Records for this task
'''

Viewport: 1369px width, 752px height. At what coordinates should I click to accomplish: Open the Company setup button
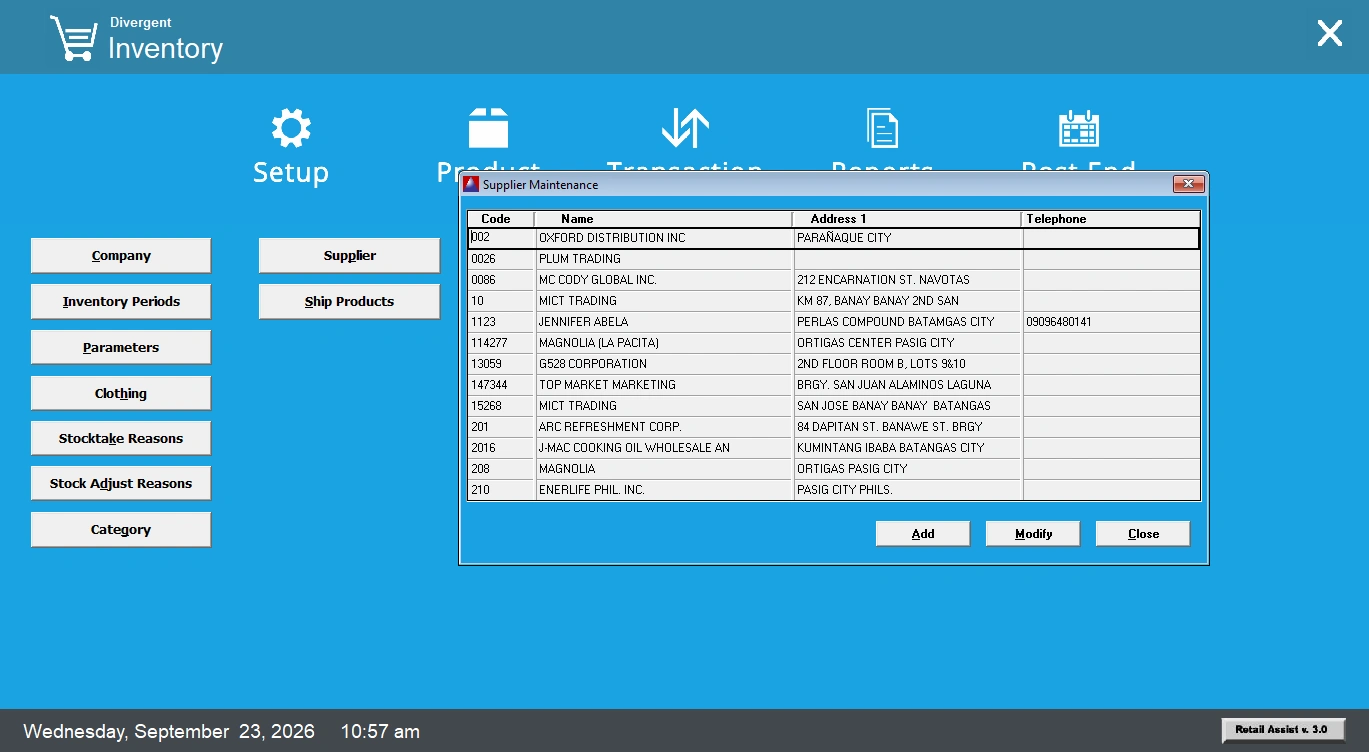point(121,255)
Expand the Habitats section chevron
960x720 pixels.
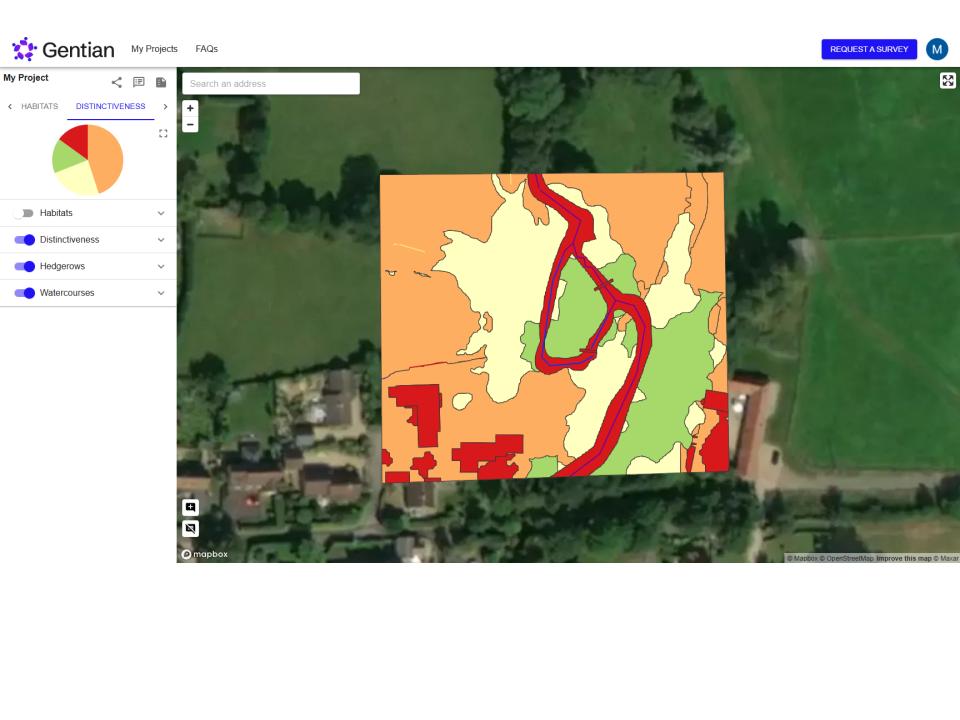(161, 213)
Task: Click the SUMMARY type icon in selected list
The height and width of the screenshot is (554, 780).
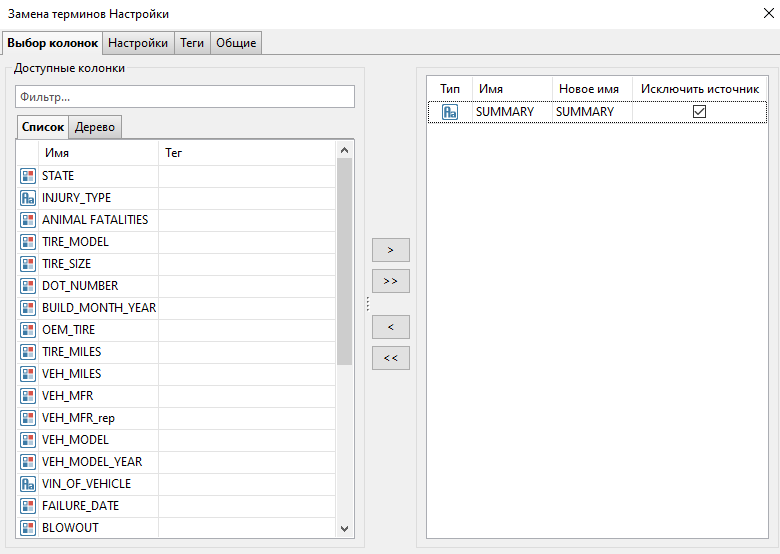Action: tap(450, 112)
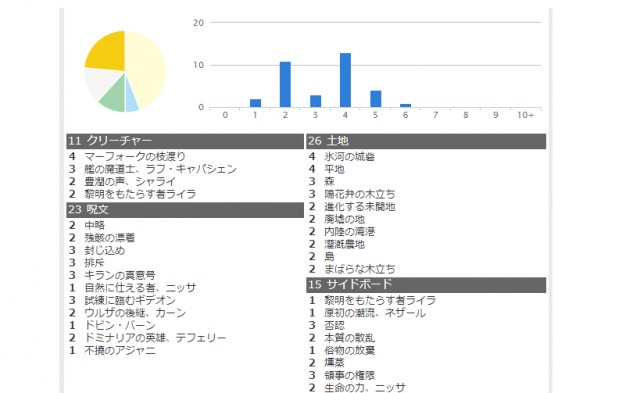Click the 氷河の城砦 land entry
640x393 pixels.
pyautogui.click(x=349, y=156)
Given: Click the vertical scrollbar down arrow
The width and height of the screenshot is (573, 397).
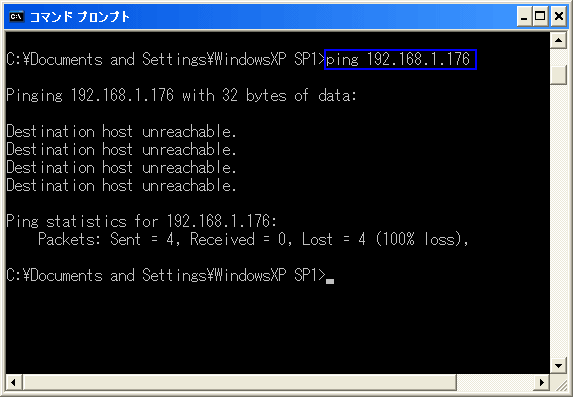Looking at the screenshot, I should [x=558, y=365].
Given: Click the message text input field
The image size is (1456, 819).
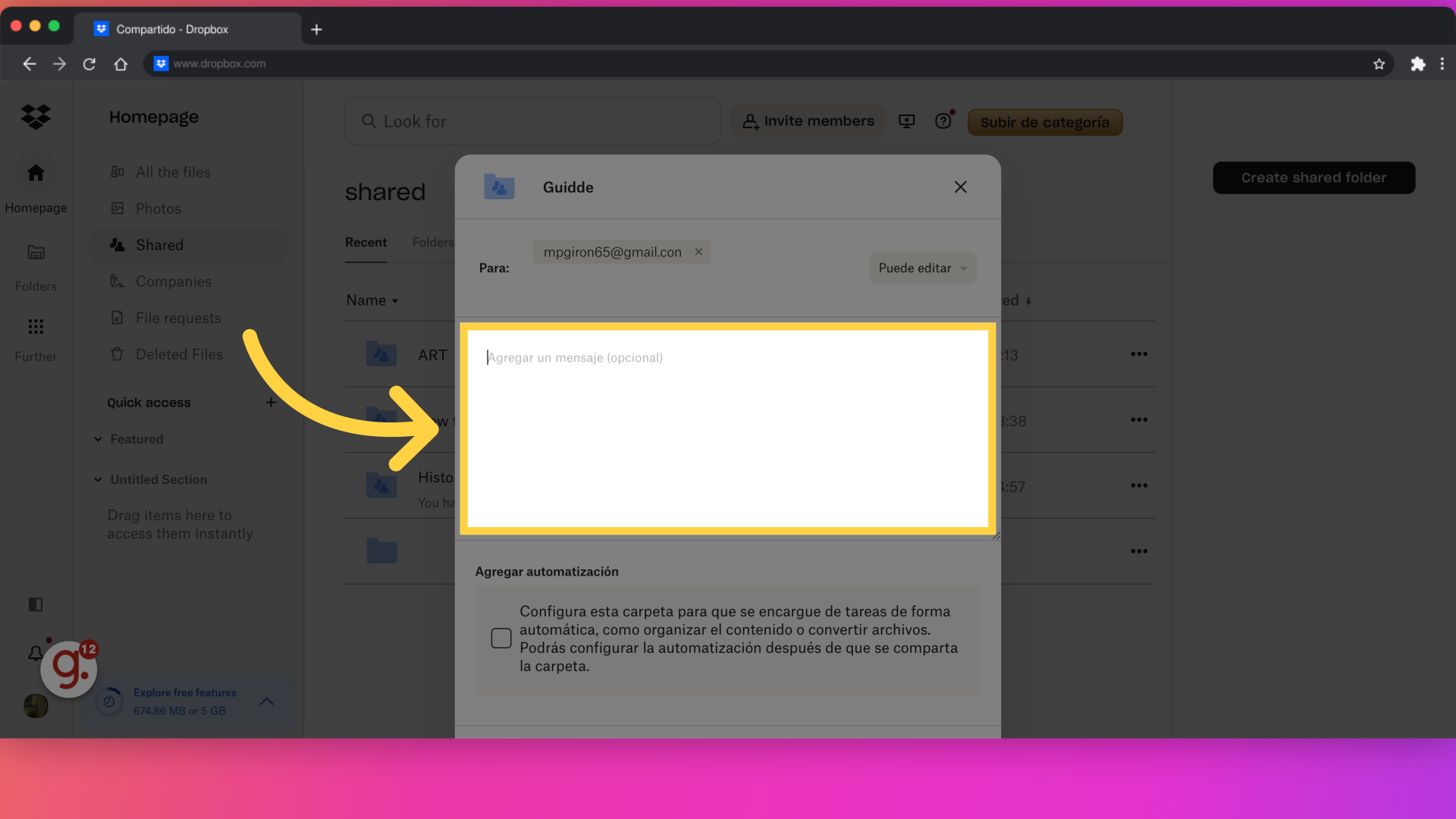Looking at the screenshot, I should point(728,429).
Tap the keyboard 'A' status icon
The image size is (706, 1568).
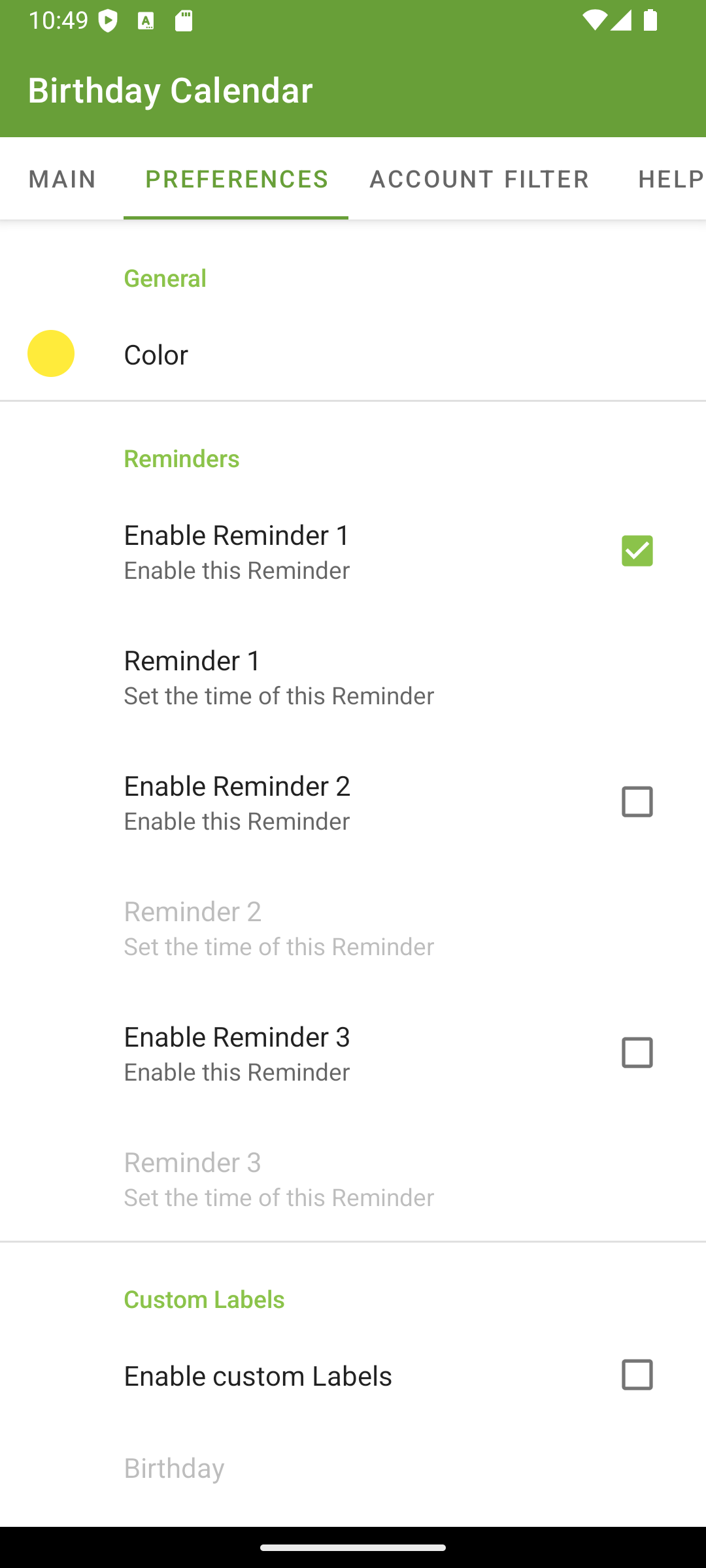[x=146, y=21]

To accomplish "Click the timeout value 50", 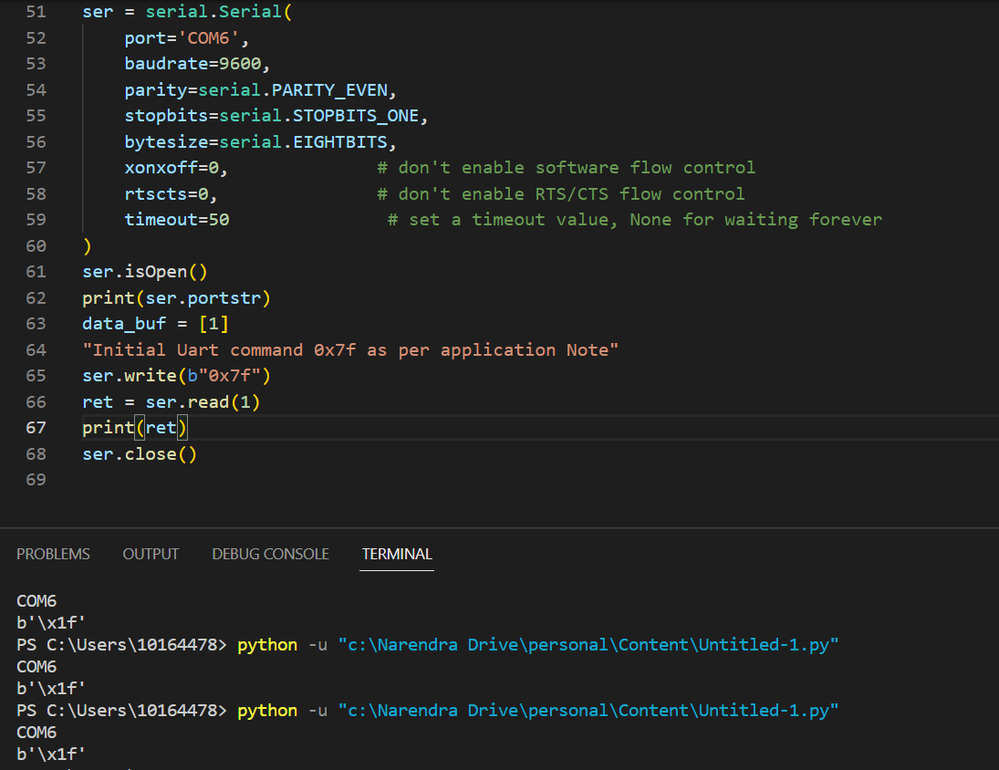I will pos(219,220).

'''

Instructions for the task
Rewrite the data from the start through the line containing "Looking at the screenshot, I should [x=558, y=365].", replacing "scrollbar" with "scroll bar" and changing nothing else. Omit the pictures from your answer.

Written reply
Viewport: 1369px width, 752px height. At what coordinates should I click to accomplish: Open the Company setup button
point(121,255)
Expand the Habitats section chevron
960x720 pixels.
(161, 213)
Task: Click the SUMMARY type icon in selected list
The height and width of the screenshot is (554, 780).
Action: tap(450, 112)
Click the 氷河の城砦 land entry
640x393 pixels.
pyautogui.click(x=349, y=156)
Given: Click the vertical scroll bar down arrow
The width and height of the screenshot is (573, 397).
Looking at the screenshot, I should [x=558, y=365].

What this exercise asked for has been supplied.